Dans une vie troublée comme fut celle de Gilles par tant d’événements divers, la part de Catherine de Thouars fut bien petite et son rôle bien effacé : il est vrai de dire aussi qu’il restait peu de place aux affections légitimes dans une existence dévorée par les affections défendues. Livré comme il l’était aux mains d’indignes flatteurs et en proie à toutes ses convoitises, l’intérêt même conseillait au prodigue d’éloigner de sa personne son épouse légitime ; car elle devenait pour lui un témoin d’autant plus ennuyeux qu’elle était plus intimement mêlée à sa vie.

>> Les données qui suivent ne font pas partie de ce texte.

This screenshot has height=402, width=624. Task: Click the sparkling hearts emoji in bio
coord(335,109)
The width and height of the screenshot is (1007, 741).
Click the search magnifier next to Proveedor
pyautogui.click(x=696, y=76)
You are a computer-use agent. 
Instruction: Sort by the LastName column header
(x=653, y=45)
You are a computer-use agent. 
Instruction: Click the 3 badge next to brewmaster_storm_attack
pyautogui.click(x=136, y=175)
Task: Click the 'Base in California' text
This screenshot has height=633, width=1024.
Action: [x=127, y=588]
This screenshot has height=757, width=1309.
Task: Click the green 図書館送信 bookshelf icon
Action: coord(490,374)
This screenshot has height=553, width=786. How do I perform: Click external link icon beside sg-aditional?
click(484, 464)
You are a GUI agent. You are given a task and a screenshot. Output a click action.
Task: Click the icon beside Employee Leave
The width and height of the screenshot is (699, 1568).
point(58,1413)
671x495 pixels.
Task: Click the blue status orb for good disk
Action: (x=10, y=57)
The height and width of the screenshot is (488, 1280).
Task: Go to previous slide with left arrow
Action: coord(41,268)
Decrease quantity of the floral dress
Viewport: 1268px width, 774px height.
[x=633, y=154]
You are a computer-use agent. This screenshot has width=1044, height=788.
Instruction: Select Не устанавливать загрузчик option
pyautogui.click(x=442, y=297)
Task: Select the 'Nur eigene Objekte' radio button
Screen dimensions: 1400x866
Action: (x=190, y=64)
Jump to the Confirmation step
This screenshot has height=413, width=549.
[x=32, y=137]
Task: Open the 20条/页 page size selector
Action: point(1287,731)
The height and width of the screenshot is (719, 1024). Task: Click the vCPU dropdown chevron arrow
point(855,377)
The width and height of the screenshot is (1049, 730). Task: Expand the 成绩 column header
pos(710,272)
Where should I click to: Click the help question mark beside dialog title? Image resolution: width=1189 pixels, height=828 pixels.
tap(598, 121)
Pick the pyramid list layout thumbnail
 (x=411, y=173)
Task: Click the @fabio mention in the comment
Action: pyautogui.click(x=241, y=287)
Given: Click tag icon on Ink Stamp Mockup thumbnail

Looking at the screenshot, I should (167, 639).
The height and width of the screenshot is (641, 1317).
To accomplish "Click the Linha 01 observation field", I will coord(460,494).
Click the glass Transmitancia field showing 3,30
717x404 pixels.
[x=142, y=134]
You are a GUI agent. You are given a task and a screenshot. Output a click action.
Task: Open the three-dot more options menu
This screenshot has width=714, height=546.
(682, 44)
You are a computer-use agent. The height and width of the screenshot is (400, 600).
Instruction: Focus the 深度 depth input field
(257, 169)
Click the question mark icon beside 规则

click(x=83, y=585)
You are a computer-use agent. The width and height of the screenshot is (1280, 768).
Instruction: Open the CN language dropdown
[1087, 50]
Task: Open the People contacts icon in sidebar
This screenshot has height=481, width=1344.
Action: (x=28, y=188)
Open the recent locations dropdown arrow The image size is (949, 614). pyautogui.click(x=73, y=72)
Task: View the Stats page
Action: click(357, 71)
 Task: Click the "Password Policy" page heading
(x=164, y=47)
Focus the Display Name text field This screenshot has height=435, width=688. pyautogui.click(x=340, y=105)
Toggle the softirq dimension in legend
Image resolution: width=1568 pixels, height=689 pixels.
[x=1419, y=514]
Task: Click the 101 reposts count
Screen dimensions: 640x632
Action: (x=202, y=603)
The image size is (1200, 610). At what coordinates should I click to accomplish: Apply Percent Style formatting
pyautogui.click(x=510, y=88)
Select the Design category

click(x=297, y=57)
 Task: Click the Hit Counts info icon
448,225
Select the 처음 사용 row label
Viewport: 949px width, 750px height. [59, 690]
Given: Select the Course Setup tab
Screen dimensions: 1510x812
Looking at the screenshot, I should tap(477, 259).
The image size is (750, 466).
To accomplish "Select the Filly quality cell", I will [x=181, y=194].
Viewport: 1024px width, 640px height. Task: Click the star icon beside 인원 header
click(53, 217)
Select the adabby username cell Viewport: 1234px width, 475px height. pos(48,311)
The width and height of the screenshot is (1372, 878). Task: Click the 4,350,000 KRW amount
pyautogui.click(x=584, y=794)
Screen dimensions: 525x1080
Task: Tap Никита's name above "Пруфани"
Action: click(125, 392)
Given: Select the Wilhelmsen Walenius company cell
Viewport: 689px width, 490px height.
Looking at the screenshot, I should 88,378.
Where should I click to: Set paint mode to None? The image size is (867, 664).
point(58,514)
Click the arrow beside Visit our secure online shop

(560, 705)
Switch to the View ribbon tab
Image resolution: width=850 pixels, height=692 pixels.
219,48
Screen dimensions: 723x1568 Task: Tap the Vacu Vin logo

Le Mémoire des héritiers nous dit qu’il ne pouvait souffrir près de lui épouse, fille, frère, parents ou amis, qui l’auraient contrarié dans ses goûts, en essayant de l’arracher au mal par amitié[1]. Aussi bien, quels plaisirs sa malheureuse femme, honteusement délaissée, en butte aux caprices d’un caractère violent par nature et rendu brutal par passion, aurait-elle pu goûter dans le commerce journalier de cet homme ? La vie commune n’est douce que pour les cœurs qui s’aiment, et, bien loin de souffrir les haines, elle ne peut même pas supporter l’indifférence : mais c’est la pire des choses, lorsque les derniers outrages sont la récompense du plus tendre amour. Il n’y a point, pour une femme, de malheur plus grand et de douleur plus cruelle que l’infidélité d’un époux. Dans l’universalité des maux qui nous désolent, la plus pénible peine est l’abandon ; l’exil même et la pauvreté, quand on les porte à deux, ont de certains charmes, qui en adoucissent l’amertume ; mais les vraies douleurs sont celles qui viennent d’un cœur ulcéré, dévoré dans la solitude par le chagrin. À n’en pas douter un seul instant, ce fut le triste partage de Catherine de Thouars. Unis, jeunes encore, par les liens d’un amour peut-être profond à l’origine, mais vain dans le cœur de Gilles, c’est à peine si nous retrouvons à de rares intervalles l’épouse auprès du mari. Dès le début de leur mariage, les exigences de la

  1. Voir aussi et surtout les Lettres patentes de Charles VII, 13 janvier 1446, Chartrier de Thouars ; Cartul. de Rais, no  258.